» **Records provided**
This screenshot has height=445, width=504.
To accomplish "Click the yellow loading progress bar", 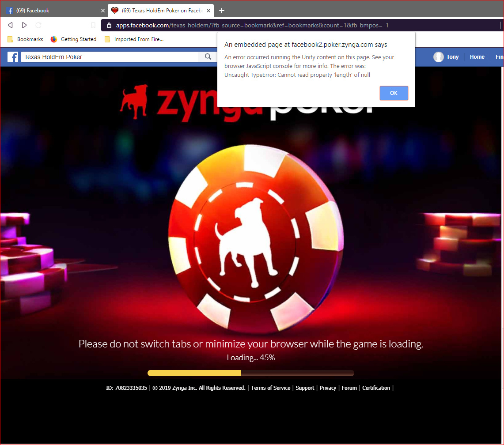I will tap(194, 373).
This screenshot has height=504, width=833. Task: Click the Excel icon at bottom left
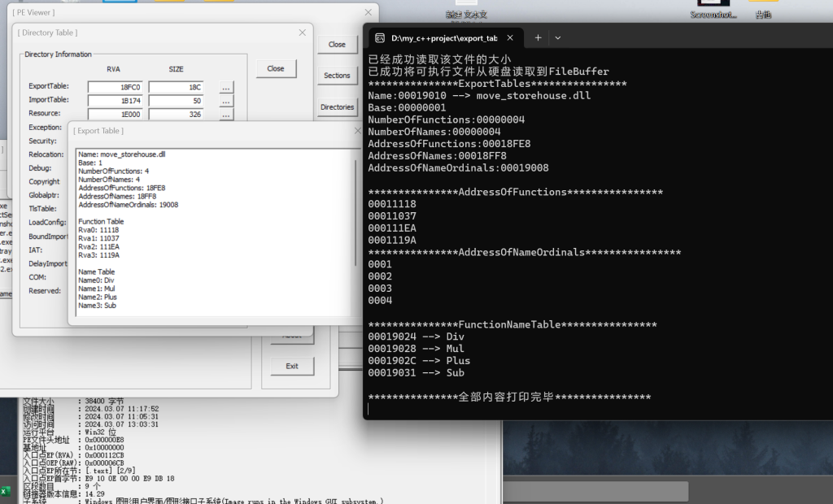(5, 491)
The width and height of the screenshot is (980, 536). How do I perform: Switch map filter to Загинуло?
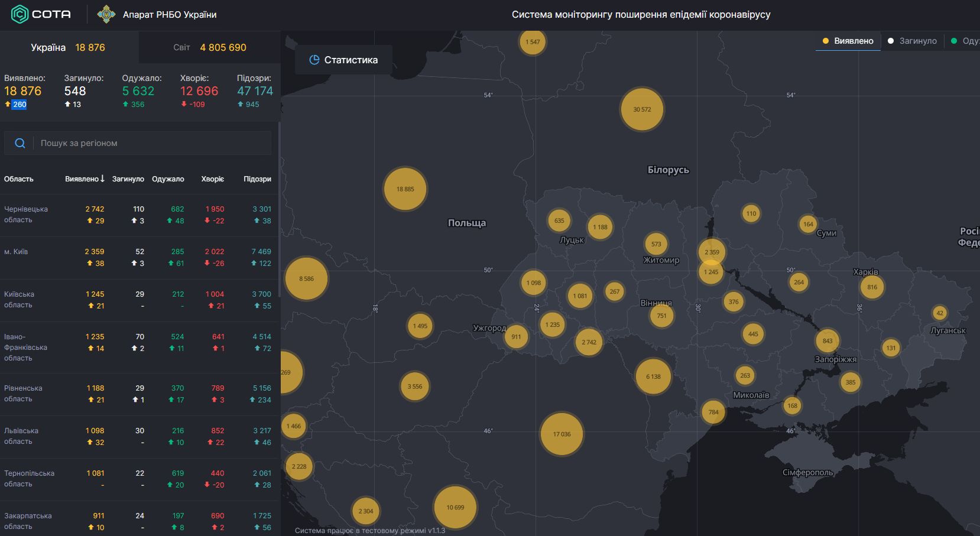(x=912, y=41)
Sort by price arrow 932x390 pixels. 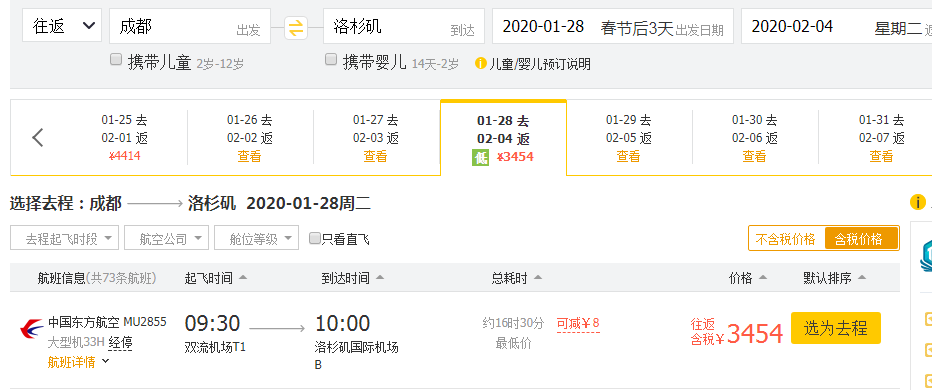point(763,278)
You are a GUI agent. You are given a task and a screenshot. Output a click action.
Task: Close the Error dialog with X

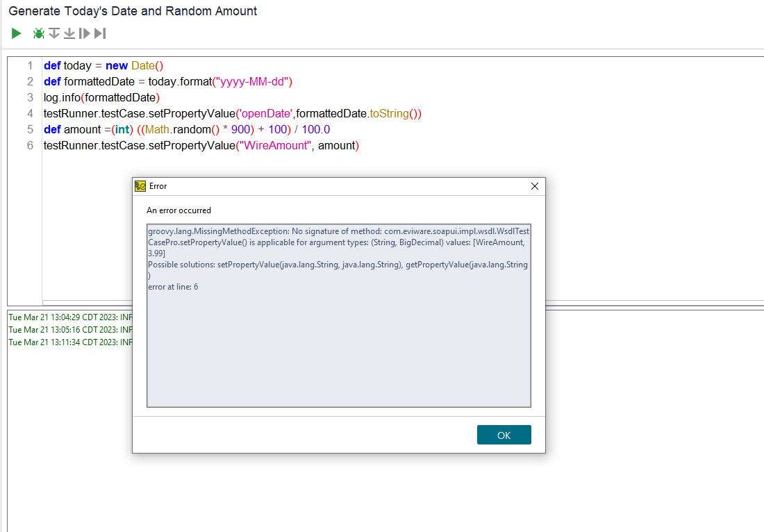[534, 186]
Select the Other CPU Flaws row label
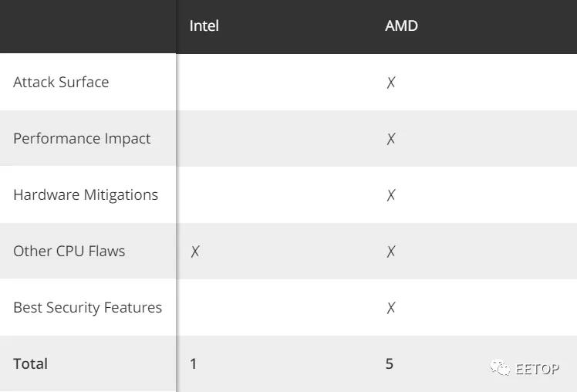577x392 pixels. tap(69, 251)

» **Requirement**
Transcribe the span of lines that runs from the line with "Task: Close the Error dialog with X" to the end of the data, both ends included, exactly, with nothing else and no pictures.

» **Solved exercise**
Task: Close the Error dialog with X

[534, 186]
Select the Other CPU Flaws row label
577x392 pixels. tap(69, 251)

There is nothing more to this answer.